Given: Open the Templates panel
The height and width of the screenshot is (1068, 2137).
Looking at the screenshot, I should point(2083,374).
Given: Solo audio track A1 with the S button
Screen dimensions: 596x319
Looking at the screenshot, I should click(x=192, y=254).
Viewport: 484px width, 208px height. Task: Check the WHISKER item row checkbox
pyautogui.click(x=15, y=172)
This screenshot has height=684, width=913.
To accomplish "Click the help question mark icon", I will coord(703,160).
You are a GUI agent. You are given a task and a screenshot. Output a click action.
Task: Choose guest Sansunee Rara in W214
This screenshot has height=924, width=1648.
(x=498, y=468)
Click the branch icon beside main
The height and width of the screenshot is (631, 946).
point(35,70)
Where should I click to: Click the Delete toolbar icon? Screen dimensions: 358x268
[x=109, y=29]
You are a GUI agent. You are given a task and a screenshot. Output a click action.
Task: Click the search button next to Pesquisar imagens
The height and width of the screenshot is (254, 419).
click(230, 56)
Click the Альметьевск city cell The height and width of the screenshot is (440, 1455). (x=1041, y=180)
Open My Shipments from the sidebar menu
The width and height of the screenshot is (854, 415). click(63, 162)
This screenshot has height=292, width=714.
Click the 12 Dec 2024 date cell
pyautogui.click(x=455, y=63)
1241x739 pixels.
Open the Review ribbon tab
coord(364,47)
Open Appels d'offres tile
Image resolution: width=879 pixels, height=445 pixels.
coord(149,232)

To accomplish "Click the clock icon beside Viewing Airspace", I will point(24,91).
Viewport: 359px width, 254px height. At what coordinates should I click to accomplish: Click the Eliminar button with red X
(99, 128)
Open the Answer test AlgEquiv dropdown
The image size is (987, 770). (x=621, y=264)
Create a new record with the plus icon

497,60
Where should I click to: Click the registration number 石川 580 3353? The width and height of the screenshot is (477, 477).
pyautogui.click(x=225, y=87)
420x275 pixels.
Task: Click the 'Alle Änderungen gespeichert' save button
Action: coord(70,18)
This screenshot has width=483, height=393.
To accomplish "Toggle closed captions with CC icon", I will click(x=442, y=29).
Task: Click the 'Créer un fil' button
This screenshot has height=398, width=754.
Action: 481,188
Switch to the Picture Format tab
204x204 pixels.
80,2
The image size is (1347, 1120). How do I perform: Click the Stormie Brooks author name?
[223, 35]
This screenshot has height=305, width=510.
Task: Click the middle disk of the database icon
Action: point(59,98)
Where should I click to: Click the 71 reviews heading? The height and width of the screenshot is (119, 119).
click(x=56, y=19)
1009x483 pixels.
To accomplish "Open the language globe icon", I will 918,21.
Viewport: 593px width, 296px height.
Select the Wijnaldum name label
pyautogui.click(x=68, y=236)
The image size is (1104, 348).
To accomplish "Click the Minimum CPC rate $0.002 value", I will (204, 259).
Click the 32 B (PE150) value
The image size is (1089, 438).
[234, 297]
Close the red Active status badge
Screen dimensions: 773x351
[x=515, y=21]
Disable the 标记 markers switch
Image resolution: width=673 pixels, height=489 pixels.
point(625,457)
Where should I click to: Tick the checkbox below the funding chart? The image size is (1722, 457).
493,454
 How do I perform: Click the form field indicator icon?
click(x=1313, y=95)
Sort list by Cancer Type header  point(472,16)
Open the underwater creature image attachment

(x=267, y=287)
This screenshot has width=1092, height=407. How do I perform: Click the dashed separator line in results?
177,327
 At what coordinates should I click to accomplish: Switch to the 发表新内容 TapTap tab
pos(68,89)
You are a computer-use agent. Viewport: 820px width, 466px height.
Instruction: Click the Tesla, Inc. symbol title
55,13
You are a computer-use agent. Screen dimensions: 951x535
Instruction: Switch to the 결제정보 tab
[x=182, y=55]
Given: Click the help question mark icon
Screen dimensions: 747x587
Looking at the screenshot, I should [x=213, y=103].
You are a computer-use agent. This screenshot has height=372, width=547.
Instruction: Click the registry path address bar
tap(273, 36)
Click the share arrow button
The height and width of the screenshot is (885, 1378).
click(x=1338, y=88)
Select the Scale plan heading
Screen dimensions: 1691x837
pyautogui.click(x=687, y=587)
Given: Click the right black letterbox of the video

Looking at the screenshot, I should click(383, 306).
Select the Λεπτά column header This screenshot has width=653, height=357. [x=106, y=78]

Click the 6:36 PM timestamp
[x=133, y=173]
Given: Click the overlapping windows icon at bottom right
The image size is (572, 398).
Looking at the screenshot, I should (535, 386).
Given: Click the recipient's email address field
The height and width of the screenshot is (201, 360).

──────────────────────────────

▶ **Work instruction**
Search the records above for the string "agent" and copy each line that holds it.

▶ **Reply**
You are a GUI agent. You are given a task and a screenshot. Output a click action.
You are a GUI agent. You are given a task and a screenshot. Output a click action.
You are a computer-use agent. Viewport: 820px width, 466px height.
You are a computer-use agent. Screen dimensions: 951x535
You are a computer-use agent. This screenshot has height=372, width=547.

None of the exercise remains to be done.